*** Opening Data shown ***
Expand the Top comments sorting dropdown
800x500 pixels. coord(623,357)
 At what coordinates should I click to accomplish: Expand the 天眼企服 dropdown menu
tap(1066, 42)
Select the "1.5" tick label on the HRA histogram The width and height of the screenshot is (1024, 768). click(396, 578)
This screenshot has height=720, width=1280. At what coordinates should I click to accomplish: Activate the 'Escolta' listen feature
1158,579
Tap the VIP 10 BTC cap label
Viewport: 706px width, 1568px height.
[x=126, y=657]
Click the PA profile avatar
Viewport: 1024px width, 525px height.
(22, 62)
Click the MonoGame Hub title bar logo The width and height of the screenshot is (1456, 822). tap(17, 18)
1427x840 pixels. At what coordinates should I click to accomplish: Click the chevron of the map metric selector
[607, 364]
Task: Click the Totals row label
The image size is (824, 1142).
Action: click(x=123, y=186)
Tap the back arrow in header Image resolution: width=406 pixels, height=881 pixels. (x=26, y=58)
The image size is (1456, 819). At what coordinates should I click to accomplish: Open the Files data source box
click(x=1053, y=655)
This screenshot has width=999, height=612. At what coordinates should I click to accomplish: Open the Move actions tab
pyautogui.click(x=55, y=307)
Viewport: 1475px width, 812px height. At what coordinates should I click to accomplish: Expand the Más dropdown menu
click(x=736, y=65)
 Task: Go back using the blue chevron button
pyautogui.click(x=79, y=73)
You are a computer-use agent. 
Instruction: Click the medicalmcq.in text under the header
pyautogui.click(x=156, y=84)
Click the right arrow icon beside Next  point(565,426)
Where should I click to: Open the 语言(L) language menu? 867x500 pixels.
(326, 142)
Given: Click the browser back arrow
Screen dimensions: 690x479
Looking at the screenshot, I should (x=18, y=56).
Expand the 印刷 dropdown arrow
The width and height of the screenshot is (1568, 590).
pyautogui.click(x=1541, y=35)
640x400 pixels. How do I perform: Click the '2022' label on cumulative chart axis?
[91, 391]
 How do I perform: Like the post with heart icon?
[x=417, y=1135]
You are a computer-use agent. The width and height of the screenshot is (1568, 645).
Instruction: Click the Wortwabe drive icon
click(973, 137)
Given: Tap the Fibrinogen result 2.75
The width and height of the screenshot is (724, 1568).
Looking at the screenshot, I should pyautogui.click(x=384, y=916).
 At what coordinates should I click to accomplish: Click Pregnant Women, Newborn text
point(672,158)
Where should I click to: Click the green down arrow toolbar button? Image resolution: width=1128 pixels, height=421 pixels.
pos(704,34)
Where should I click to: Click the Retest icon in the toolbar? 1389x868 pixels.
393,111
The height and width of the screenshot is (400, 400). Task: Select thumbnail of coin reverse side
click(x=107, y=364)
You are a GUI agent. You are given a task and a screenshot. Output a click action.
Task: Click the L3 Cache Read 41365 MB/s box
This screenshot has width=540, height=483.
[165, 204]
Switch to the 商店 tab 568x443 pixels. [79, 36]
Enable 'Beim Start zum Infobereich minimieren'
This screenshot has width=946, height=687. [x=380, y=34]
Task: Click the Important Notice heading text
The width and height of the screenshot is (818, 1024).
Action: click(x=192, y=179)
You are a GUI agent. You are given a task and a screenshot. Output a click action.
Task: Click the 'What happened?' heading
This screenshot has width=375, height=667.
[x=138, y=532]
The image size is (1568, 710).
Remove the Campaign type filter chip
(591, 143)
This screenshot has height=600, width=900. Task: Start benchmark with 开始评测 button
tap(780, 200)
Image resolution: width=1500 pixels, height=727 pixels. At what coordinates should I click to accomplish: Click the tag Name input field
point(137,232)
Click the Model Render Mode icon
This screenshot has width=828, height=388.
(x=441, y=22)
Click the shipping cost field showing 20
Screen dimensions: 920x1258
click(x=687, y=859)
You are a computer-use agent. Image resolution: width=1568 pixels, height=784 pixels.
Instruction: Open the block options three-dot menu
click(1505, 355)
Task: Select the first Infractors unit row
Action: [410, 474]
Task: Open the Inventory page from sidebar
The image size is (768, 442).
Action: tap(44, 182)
*** Closing Data shown ***
### Problem requirements
Go through the entries above and count each line that contains the string "heading". Reply only with the total.

### Solution below
2